Его собственное одеяние представляло собой пеструю мешанину старых кусков меха и сукна, где заплаток было больше, чем целой ткани.
— Это Ханса Петера, — ответила ласси, отступая перед его жадным взглядом. — Он одолжил ее мне, но только на сегодня.
— Так вот что он прятал в том старом сундуке, — задумчиво произнес третий брат, и лицо его сделалось жестким. — Интересно, что еще он привез из своих странствий?
— Тебе — ничего, — огрызнулась девочка.
Но Аскеладден ее не слушал. Он глядел на ту сторону ручья, расчетливо прищурившись.
— Я иду домой.
Брат не ответил. Ласси не стала повторять, а просто повернулась и двинулась вдоль ручья и вниз по склону к родной хижине.

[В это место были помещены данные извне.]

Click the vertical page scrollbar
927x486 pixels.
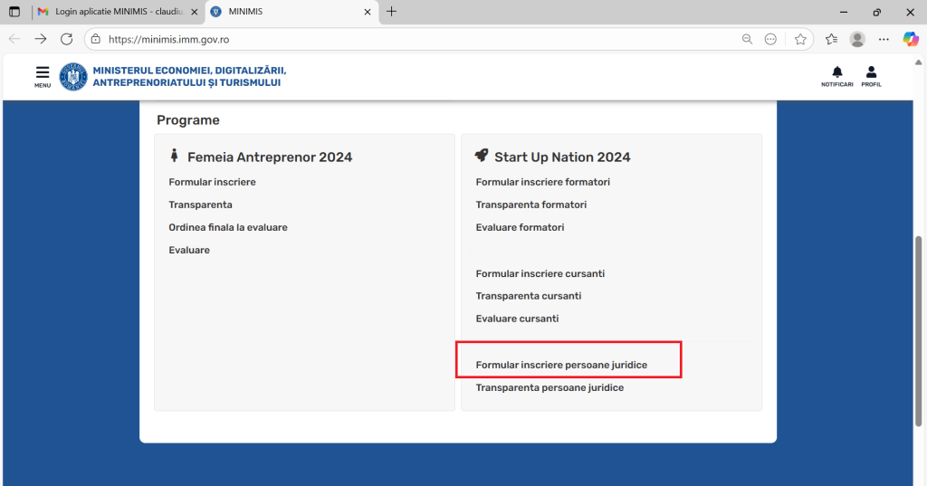[x=920, y=326]
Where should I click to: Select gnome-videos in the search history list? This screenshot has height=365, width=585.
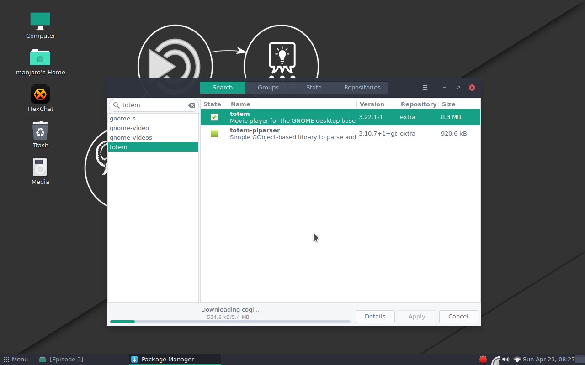click(131, 137)
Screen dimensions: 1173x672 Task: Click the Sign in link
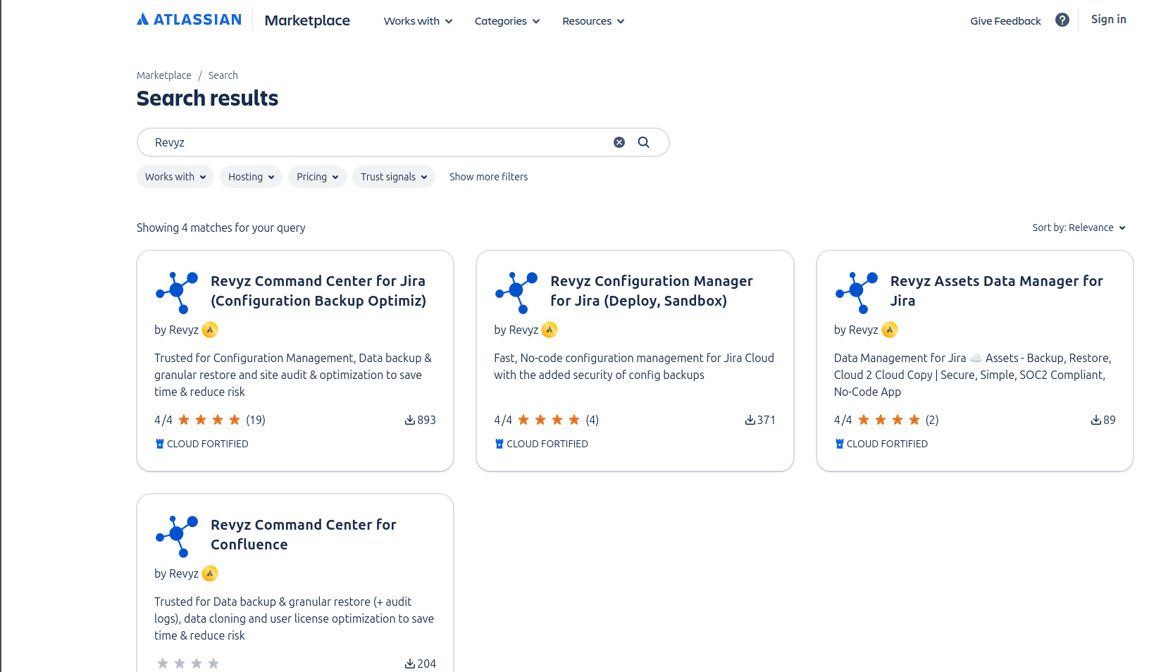point(1108,20)
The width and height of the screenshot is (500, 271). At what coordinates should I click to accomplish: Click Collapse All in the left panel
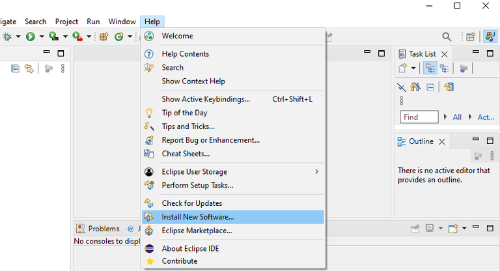tap(15, 68)

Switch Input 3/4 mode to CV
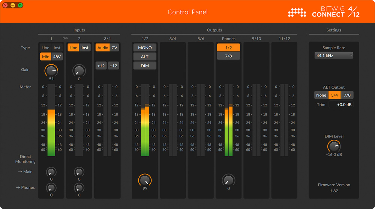tap(114, 48)
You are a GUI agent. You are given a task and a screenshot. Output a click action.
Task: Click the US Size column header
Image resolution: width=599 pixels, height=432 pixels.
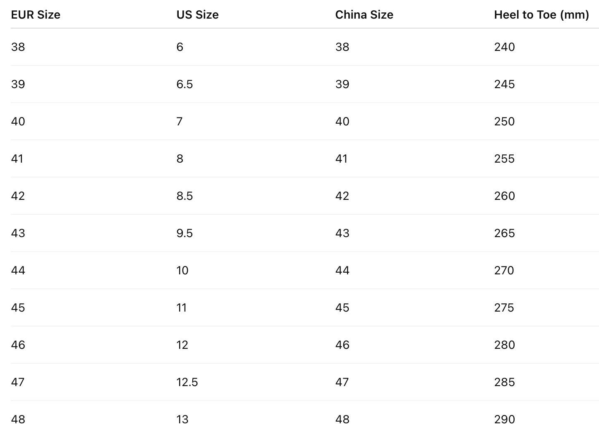point(197,15)
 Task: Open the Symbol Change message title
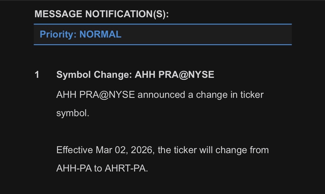coord(135,75)
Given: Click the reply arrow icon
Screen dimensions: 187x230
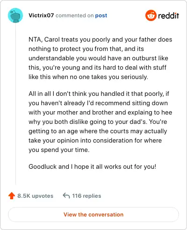Looking at the screenshot, I should point(66,195).
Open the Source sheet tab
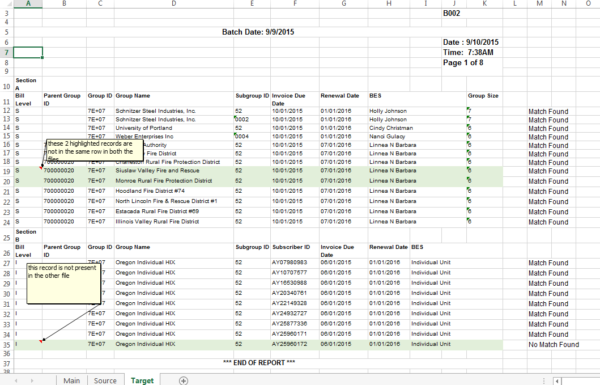The image size is (600, 385). coord(105,380)

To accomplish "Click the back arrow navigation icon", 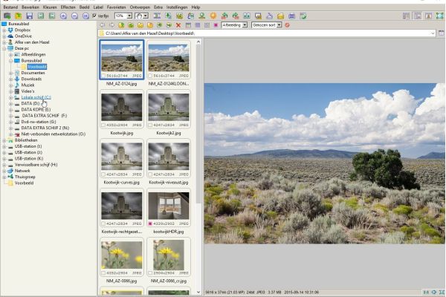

— Ну? — Мать стояла у огня с сердитым видом.
— Я нашла бурого оленя, — сказала девочка, снимая красивую парку и протягивая ее Хансу Петеру.
— От бурого оленя нам проку не много, — фыркнула мать. — У нас в хлеву полно бурых оленей, или ты не знала? — Она вернулась к котлу с супом.
Ханс Петер забрал у ласси парку и опустился на колени, чтобы помочь ей стянуть сапоги. Девочка похлопала его по плечу и, когда он поднял глаза, показала головой в сторону лестницы.
Ханс Петер понимающе кивнул.
— Помоги мне отнести вещи наверх, ладно? — сказал он сестре, чтобы слышала мать.
Ласси взяла правый сапог, Ханс Петер — левый, и оба полезли наверх. Ханс Петер не стал при сестре открывать свой морской сундук, а уселся на него и жестом велел ей поставить сапог в изножье его койки. Ласси почтительно поместила сапог рядом с его товарищем, а затем уселась на краешек койки. Так они с братом могли слышать друг друга, даже если говорили негромко.